Crusade against Corruption

She is a woman with a mission. Much to the chagrin of detractors, Justice Faith Elizabeth Kalikwani Mwondha, Inspector General of Government (IGG), Uganda, has transformed her office from a mere symbol of authority to a department that means business.

Mwondha, a High Court judge appointed by President Yoweri Museveni, has vowed to fight corruption, saying her appointment was 'divine'. "The job God gave me is by divine assignment. I am a weapon not just the woman Faith, because the One in me is bigger," Mwondha, 54, told a congregation at Family Faith Church at Kabusu in Rubaga, Kampala. 

Considered a street fighter, who combines intellect with combative attitude, Mwondha has taken bold steps to bring an end to the corruption prevalent in government departments. In May, she prosecuted three ministers, including Major General Jim Muhwezi over the disappearance of $7 million from the GAVI fund and stirred up the entire cabinet, leaving few feeling safe.

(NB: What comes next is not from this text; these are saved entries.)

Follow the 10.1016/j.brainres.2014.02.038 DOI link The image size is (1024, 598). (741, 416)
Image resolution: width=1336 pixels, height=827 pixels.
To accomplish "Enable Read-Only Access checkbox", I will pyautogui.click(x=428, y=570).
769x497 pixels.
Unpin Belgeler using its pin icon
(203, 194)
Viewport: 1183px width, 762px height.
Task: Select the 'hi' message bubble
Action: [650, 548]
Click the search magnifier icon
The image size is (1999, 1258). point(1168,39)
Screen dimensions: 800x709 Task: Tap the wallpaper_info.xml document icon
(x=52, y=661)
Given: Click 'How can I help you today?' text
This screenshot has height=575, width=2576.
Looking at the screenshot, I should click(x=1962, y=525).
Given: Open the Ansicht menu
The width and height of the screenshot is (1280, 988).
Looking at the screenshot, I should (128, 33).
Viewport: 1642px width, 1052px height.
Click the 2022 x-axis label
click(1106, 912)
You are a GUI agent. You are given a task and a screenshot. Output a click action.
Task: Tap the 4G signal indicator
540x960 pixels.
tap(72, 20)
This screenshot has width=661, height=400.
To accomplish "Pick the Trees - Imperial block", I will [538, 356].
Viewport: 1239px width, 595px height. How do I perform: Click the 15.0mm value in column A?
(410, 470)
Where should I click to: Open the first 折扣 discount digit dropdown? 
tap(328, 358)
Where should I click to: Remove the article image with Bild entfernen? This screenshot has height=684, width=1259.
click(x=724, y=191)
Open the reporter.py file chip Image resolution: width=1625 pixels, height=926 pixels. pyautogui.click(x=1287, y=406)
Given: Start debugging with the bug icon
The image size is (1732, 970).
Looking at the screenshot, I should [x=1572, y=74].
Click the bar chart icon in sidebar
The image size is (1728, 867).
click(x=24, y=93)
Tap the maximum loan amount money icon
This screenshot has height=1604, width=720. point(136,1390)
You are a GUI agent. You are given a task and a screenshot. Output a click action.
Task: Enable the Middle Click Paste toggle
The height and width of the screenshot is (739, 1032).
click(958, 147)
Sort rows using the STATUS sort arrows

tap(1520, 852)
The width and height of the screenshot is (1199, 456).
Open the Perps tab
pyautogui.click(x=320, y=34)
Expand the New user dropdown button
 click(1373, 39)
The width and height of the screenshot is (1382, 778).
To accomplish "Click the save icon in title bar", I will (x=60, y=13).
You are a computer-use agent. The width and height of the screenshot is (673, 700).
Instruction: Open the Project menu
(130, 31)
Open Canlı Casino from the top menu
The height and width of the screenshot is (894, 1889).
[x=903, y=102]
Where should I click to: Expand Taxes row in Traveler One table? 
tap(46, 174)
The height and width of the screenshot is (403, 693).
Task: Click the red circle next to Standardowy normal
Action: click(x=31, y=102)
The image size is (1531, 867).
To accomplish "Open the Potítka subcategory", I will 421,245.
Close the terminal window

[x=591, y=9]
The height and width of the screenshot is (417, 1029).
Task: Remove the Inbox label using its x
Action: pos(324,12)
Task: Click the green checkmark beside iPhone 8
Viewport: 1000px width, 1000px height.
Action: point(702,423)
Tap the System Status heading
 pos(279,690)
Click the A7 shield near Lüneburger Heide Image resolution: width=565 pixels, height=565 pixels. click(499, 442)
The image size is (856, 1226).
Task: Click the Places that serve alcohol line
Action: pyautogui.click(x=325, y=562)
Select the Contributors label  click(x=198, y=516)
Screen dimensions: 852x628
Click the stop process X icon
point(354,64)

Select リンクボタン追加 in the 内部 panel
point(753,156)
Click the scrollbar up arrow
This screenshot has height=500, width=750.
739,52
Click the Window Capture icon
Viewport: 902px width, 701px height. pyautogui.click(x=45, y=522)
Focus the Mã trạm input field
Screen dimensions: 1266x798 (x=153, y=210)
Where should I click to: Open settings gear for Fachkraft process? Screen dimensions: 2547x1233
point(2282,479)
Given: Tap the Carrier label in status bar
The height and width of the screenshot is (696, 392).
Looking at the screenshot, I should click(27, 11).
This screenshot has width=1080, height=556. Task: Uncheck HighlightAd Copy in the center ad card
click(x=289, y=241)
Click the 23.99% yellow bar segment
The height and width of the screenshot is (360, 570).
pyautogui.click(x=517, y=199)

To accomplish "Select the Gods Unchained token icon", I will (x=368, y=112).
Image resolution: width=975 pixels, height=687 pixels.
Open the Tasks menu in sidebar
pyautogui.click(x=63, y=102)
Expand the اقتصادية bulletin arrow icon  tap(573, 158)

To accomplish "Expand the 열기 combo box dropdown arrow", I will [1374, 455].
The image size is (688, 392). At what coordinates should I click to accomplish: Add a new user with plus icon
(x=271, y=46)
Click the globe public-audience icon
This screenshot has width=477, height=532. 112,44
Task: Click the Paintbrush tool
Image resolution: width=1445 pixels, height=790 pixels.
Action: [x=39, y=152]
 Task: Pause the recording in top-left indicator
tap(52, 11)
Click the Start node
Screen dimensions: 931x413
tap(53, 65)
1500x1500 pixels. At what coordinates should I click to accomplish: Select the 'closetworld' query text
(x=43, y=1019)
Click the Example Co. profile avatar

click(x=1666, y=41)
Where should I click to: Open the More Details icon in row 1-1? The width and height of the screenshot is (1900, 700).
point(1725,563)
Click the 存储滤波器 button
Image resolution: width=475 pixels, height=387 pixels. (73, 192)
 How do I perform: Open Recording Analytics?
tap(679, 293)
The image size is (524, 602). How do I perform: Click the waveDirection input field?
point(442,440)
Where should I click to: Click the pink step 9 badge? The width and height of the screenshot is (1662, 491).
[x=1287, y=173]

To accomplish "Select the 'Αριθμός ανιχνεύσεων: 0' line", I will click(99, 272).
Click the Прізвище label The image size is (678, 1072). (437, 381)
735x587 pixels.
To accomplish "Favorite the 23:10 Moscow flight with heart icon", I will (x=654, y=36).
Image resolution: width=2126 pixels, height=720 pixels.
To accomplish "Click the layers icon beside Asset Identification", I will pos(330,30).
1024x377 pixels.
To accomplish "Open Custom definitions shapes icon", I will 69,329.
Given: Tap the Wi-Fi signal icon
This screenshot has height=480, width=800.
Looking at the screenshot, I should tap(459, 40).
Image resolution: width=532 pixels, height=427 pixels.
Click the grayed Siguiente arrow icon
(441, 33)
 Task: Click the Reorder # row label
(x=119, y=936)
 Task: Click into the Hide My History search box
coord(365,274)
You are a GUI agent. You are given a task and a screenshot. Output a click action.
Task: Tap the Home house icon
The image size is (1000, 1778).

Then she uncovered the mess in the National Social Security Fund in which $8 million had disappeared. As a result of her efforts, Bakoko Bakoru, Minister of Gender and Social Affairs, is now a fugitive.

Known to be forthright and forceful, she has confronted Attorney General 
Khiddu Makubuya, demanding that Dr Nsaba Buturo, Minister of Ethics and Integrity, return the money he had diverted.

Corruption in Uganda has been a mystery that Mwondha is painstakingly trying to unravel to get to the culprits. She strongly feels the need to restore integrity in the public sector and prevent Uganda from becoming a rogue state.

Interestingly, the soft-spoken Mwondha gives no inkling through her demeanour that her career as a judicial officer and politician has moulded her into someone who attacks her prey ruthlessly.

When the Attorney General criticised her action in prosecuting the Minister of Labour and top officials of the National Social Security Fund for a $4 million loss saying that it was a cost to the state, she hit back describing his remarks as "submissions of a defence lawyer".

In her course of work, she has realised that pragmatism and realism are important in fighting corruption and that a post-modern approach of following legal recourse may not only be inadequate but, sometimes, dangerous.

This Pentecostal-Christian officer has even criticised some of her fellow lawyers of being gangsters who idolise money and twist laws to favour culprits. "Most of the problems in the fight against corruption are due to the legal profession insisting on legal answers for everything including [what is] evil," she said, adding, "the legal profession is used by the rich to get richer by embezzling public funds in the hope that they will manipulate the law."

The IGG also stood up to Major General Kahinda Otafiire, a minister in the local government, for favouring crooks. In turn, she was called names, and accused of being a drunkard despite being a teetotaller.

Mwondha has symbolised hope for a despondent public that had given up hope that Museveni would ever prosecute government officials given that the government is dominated by his kin and kith. "If Museveni is serious, he should arrest his brother for causing a $6 million loss in a botched helicopter deal," says Miria Matembe, a women's activist and a former minister of integrity.

Mwondha's vigorous pursuit is also backed by the fact that international donors have provided $80 million and investigators to IGG for high profile cases and to avert a hopeless situation largely due to nepotism and sectarianism.

Despite the numerous commissions of inquiries into corruption, no high ranking officer has been taken to court, noted a United Nations (UN) country report on Uganda.

The UN has spent $6.5 million since 2001 to strengthen anti-corruption agencies, encourage good governance and push anti-poverty programmes. According to the UN, Uganda remains in the category of 60 countries that are afflicted by corruption.

A member of the public accounts committee of Parliament, Sebuliba Mutumba, stated that only 40 per cent of the money is efficiently utilised - the rest is either lost through corruption, waste and duplication, rendering the budget-making process a useless exercise.

Nevertheless, the UN is optimistic that corruption can be minimised and points to recent figures that show a decline of overt bribery cases: from 63 to 46 per cent in the police force; from 40 to 31 per cent in the Uganda Revenue Authority and from 50 to 29 per cent in the Magistrates between 1998 and 2003.

While the international community has cheered Mwondha's actions, her challenge is a sceptical and enigmatic public, some of whom feel that Mwondha's actions stem from her need to position herself for an international job, perhaps in the UN, now that her contract is about to end.

Yet, she is not someone who gives up easily. Mwondha says, "I have the courage to do a divine assignment. I have to evoke the law without fear or favour."